» TASK DIRECTIONS
Read through the lines below and copy the ones holding the string "Given".

[Records contained in a dataset]
=====

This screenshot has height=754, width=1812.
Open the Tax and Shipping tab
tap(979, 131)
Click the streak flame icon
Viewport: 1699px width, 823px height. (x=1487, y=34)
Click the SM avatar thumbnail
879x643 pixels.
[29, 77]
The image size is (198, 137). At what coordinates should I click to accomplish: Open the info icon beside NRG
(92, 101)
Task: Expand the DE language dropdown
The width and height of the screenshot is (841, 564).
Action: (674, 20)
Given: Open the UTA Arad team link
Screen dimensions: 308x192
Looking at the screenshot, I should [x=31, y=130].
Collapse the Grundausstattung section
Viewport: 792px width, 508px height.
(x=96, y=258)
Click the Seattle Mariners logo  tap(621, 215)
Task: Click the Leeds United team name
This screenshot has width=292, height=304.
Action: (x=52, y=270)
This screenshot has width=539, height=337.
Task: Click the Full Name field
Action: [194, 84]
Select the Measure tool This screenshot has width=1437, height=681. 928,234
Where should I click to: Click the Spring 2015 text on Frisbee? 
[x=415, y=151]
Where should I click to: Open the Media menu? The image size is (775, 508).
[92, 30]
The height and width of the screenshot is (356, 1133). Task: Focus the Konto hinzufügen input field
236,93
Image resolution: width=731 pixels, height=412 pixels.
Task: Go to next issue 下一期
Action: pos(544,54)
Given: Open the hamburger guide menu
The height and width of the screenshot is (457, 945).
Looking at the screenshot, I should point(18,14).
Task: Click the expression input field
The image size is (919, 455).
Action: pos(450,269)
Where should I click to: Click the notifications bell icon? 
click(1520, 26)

=====

» FINAL ANSWER
Given: Open the UTA Arad team link
Given: Open the hamburger guide menu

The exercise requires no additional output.